The well-known games franchises were well represented with Brian Tyler’s Call of Duty: Modern Warfare 3, Koji Kondo’s Celtic Link Orchestral Fantasy (Themes from The Legend of Zelda) and the hugely popular Halo Trilogy by Martin O’Donnell and Michael Salvatori, with its quirky use of synthesizer. There was Jason Hayes’s World of Warcraft, too, as well as Noone’s impressive Celtic-infused contribution to the same game, Malach, Angel Messenger.
More mellow offerings included the haunting cello solo in Gustavo Santaolalla’s The Last of Us: All Gone (No Escape) and Robin Beanland’s evocative Sea of Thieves Suite. But it was the dramatic, fast-paced chase in Resident Evil V: Wesker Battle by Kota Suzuki and Wataru Hokoyama with its catchy bass line that really stood out from some of the more dated offerings such as Nintendo Suite 2023.

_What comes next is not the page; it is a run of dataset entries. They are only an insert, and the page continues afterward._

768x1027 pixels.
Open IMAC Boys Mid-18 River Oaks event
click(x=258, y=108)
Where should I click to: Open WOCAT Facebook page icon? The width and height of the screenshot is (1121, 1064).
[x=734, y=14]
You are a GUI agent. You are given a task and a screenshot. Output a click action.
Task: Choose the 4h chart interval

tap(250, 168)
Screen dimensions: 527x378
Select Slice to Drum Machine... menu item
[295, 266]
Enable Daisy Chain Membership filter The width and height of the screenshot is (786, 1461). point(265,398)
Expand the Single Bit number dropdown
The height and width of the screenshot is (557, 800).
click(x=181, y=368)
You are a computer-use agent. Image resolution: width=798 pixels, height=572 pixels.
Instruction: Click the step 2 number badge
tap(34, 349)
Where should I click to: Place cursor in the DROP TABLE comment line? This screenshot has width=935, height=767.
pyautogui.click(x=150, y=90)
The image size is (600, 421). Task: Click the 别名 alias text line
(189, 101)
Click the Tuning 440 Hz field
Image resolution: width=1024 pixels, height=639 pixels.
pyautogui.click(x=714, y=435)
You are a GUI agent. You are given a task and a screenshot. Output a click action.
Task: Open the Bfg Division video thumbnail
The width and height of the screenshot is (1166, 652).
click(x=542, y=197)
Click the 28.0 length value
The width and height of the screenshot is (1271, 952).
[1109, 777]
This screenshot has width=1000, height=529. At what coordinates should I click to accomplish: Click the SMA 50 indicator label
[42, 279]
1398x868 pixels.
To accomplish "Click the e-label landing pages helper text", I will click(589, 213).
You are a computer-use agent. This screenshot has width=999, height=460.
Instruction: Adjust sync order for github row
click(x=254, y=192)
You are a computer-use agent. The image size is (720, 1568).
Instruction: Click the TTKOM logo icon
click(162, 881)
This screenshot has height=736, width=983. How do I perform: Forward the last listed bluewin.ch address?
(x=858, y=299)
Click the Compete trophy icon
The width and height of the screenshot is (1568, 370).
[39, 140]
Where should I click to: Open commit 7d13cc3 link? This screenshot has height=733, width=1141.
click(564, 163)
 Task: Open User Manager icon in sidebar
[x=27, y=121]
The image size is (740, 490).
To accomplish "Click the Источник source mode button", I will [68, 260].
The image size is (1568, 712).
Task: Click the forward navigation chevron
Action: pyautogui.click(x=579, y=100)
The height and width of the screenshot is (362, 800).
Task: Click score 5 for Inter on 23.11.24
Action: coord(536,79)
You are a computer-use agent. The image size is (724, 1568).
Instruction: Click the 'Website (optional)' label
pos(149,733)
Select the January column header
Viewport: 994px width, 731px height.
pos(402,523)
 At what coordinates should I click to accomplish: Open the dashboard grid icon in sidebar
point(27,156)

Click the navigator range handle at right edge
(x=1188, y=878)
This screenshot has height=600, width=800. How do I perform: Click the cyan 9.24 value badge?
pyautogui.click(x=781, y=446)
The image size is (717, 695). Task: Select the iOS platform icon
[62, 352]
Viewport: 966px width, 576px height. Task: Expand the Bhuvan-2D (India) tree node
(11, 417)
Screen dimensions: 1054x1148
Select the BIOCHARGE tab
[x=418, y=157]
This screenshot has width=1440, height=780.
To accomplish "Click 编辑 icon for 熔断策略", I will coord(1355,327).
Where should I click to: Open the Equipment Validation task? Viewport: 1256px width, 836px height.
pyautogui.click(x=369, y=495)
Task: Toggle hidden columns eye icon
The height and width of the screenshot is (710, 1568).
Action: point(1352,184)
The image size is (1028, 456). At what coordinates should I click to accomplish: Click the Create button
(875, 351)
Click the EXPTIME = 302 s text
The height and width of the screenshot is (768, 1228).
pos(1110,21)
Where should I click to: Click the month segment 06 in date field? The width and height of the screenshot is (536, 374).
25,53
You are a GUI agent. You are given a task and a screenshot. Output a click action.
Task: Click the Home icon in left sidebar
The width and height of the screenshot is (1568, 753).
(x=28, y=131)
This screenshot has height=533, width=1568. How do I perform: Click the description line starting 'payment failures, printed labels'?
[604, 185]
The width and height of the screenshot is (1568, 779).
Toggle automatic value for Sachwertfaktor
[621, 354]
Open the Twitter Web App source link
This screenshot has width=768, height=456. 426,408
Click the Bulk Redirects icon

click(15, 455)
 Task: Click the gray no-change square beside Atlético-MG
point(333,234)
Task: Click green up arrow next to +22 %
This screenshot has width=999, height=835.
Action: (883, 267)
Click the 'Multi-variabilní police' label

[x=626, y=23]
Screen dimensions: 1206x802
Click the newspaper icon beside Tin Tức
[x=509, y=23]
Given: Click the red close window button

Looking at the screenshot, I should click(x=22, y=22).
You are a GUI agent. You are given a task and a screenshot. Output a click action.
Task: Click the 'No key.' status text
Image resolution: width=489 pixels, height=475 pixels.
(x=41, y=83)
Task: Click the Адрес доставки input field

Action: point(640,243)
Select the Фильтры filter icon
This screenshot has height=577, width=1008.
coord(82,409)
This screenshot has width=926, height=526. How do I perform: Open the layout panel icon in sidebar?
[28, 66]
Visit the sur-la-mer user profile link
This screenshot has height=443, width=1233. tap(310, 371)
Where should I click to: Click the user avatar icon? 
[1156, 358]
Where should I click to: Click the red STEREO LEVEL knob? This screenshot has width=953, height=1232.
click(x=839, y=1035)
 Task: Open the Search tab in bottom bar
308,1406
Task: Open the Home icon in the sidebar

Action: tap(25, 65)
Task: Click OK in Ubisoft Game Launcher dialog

What distinguishes many of these scores is the epic and urgent nature of the orchestration – the bright horns, pounding drums, searing strings and an array of glittering percussion topped by a chorus of ethereal vocal effects. Indeed, the most satisfying pieces were those featuring the excellent RSNO Chorus and soprano Andrea Delaney, who hit some impressive top notes in Tetris Opera: Korobeiniki. This added a much-needed narrative to some of the less fully-formed works in this fast-growing genre.